++++ EXERCISE INPUT ++++

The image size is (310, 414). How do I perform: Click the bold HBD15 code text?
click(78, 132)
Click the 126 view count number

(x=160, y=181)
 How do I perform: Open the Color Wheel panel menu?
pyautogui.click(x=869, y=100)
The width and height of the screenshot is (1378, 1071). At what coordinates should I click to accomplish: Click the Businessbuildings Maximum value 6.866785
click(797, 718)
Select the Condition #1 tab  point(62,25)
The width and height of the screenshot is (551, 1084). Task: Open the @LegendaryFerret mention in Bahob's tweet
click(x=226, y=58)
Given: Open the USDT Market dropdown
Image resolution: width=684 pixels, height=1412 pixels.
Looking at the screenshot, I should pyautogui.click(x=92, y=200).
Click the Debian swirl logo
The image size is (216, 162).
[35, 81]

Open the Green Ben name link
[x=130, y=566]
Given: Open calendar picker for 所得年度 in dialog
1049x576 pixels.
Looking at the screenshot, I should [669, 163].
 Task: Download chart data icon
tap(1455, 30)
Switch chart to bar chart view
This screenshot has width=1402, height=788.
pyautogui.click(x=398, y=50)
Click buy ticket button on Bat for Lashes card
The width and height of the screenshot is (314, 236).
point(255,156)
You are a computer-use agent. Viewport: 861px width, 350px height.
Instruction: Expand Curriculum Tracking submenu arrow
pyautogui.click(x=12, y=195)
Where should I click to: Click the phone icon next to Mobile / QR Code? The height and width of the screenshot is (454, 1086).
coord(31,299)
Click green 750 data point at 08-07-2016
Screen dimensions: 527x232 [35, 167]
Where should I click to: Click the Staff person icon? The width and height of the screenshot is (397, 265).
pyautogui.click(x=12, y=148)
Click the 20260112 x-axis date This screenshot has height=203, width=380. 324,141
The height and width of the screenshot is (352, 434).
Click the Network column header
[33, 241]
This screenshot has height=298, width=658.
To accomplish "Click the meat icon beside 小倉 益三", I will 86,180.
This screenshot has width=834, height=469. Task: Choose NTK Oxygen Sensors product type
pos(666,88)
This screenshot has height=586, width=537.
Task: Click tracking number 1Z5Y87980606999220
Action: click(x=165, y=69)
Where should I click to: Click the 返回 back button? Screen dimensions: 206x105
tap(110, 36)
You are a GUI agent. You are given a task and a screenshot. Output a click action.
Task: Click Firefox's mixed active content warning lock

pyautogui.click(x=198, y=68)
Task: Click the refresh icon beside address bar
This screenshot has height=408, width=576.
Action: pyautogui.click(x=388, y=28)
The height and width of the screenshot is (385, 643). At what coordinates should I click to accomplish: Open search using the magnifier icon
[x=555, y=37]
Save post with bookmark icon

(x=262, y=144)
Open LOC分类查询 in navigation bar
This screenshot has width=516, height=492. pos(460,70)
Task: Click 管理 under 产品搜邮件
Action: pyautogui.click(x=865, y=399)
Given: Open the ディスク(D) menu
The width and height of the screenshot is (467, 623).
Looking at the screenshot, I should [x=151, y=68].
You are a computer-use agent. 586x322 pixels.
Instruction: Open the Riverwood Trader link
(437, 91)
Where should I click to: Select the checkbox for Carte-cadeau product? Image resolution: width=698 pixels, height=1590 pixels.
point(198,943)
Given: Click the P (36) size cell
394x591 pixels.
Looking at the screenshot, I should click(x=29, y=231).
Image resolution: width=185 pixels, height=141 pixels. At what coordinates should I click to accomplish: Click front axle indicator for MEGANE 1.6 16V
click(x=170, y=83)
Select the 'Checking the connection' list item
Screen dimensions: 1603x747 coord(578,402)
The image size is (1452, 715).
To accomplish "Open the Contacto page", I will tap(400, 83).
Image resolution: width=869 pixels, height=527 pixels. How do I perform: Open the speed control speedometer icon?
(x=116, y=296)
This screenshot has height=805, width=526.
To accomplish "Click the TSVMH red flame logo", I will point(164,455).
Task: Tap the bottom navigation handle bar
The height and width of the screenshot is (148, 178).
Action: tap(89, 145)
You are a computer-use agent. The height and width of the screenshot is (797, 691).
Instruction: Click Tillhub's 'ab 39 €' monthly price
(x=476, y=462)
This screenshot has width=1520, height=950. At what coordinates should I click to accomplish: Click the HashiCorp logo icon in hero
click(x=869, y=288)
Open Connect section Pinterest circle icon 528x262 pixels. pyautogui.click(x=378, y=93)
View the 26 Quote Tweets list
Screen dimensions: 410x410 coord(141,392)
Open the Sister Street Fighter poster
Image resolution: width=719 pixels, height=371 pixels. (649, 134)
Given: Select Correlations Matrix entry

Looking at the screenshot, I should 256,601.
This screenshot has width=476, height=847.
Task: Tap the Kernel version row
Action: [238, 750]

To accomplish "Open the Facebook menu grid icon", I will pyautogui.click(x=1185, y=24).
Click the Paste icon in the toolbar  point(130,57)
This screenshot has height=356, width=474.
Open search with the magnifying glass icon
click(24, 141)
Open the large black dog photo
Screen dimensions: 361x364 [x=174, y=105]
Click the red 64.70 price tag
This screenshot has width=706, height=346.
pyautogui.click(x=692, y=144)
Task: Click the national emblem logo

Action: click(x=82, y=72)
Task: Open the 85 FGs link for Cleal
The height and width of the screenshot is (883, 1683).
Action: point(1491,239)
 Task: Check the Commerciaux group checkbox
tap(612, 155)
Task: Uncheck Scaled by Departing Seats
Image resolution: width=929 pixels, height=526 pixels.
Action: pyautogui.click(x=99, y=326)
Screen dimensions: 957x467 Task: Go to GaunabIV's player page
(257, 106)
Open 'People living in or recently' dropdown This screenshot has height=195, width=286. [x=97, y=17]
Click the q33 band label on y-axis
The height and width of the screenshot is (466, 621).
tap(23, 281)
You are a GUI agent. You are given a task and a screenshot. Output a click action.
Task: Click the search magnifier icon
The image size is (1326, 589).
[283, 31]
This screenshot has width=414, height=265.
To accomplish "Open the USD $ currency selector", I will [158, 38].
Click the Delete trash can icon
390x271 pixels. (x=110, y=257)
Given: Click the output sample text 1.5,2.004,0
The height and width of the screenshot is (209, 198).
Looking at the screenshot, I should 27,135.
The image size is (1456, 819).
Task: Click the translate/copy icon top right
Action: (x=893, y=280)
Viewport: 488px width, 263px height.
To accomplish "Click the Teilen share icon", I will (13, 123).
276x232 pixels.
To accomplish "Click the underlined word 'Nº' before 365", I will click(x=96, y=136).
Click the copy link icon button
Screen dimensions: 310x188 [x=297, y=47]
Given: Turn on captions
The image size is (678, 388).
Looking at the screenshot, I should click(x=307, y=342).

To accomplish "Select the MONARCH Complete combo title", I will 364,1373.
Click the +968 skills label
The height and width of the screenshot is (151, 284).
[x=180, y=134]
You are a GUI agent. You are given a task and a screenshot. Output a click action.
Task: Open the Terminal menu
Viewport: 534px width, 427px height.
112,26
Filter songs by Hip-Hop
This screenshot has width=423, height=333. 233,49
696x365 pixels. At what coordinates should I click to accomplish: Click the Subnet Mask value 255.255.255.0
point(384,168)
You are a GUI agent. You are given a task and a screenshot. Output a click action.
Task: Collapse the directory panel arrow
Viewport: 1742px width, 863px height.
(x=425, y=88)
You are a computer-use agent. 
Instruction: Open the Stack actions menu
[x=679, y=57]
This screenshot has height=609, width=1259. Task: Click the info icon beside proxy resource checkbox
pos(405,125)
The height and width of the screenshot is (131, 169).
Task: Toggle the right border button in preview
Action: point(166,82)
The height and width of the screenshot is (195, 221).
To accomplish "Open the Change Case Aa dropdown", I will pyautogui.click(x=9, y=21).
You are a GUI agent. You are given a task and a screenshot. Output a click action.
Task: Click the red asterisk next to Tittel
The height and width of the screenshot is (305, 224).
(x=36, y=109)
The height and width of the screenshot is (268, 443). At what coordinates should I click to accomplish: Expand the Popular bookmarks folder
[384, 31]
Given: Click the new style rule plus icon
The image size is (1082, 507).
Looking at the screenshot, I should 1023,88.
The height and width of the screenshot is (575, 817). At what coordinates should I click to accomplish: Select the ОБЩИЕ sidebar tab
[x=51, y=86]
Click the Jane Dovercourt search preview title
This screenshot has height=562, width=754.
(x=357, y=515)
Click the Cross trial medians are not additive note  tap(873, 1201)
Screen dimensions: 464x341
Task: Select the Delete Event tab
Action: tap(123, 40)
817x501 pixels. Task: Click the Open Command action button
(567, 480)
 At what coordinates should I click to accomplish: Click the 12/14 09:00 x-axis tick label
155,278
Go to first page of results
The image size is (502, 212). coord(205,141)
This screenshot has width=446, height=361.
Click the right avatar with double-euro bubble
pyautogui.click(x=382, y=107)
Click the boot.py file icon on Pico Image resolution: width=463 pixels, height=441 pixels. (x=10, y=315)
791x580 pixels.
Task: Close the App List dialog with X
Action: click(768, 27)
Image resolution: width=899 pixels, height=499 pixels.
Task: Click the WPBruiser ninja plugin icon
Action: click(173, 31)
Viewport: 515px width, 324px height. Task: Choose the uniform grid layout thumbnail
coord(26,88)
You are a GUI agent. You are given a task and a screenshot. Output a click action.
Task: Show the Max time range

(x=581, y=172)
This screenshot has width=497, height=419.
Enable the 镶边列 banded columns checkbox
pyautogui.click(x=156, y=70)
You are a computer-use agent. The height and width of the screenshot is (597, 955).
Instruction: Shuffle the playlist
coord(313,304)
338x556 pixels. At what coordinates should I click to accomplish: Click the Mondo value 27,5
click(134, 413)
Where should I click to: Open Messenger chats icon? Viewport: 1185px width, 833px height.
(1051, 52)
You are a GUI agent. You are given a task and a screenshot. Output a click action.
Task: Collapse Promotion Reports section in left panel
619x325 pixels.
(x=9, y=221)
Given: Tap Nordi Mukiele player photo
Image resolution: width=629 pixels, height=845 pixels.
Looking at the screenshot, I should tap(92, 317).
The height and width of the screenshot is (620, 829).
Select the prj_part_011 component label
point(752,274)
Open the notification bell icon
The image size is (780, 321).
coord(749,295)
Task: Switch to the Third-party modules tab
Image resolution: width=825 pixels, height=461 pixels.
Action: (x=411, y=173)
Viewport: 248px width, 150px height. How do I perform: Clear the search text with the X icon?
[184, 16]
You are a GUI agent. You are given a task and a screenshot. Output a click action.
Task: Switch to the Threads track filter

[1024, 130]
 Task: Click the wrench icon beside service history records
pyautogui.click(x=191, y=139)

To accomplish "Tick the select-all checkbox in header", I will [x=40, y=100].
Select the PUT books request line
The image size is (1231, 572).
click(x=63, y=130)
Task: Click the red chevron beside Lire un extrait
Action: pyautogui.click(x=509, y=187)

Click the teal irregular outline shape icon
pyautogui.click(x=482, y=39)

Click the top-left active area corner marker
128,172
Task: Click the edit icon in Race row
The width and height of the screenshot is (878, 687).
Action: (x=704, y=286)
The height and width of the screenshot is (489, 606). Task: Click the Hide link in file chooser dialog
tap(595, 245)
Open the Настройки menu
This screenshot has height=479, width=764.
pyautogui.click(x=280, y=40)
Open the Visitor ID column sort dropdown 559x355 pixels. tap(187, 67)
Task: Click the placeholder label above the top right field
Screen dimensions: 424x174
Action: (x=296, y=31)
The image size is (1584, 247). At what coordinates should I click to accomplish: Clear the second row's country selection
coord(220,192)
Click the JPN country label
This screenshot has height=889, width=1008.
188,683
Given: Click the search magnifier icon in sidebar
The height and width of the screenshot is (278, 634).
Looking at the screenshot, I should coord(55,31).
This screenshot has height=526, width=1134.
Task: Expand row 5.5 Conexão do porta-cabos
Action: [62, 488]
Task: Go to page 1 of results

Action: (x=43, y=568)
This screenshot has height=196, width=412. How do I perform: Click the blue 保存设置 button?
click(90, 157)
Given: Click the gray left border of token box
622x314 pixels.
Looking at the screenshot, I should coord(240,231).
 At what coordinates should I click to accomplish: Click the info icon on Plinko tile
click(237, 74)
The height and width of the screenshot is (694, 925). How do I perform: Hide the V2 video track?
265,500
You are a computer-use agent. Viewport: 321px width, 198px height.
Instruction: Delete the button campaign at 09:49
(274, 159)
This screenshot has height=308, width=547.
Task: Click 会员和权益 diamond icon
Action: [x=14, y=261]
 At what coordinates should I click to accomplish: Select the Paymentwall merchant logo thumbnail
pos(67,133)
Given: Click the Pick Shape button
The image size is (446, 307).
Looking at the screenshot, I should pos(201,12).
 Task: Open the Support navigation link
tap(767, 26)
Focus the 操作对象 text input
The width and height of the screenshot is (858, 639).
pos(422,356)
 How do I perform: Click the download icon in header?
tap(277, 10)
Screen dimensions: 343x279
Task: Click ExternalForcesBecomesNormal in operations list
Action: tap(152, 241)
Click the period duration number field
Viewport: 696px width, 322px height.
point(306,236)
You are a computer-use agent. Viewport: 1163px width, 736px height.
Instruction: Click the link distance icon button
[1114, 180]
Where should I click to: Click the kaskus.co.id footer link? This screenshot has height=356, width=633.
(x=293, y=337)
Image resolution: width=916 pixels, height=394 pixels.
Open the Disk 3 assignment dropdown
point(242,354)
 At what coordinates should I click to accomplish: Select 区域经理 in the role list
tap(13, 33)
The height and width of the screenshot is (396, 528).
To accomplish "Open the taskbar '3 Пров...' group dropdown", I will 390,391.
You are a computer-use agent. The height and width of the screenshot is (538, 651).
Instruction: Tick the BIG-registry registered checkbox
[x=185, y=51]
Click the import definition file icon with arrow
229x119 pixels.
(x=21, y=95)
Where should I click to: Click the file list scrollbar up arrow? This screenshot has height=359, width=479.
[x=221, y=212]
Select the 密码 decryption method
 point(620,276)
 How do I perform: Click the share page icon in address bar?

++++

Nothing should be returned except the lines from the first line of the data above through the line with "Click buy ticket", each one exact.

The image size is (310, 414). How do I perform: Click the bold HBD15 code text?
click(78, 132)
Click the 126 view count number

(x=160, y=181)
 How do I perform: Open the Color Wheel panel menu?
pyautogui.click(x=869, y=100)
The width and height of the screenshot is (1378, 1071). At what coordinates should I click to accomplish: Click the Businessbuildings Maximum value 6.866785
click(797, 718)
Select the Condition #1 tab  point(62,25)
The width and height of the screenshot is (551, 1084). Task: Open the @LegendaryFerret mention in Bahob's tweet
click(x=226, y=58)
Given: Open the USDT Market dropdown
Image resolution: width=684 pixels, height=1412 pixels.
Looking at the screenshot, I should pyautogui.click(x=92, y=200).
Click the Debian swirl logo
The image size is (216, 162).
[35, 81]

Open the Green Ben name link
[x=130, y=566]
Given: Open calendar picker for 所得年度 in dialog
1049x576 pixels.
Looking at the screenshot, I should [669, 163].
 Task: Download chart data icon
tap(1455, 30)
Switch chart to bar chart view
This screenshot has width=1402, height=788.
pyautogui.click(x=398, y=50)
Click buy ticket button on Bat for Lashes card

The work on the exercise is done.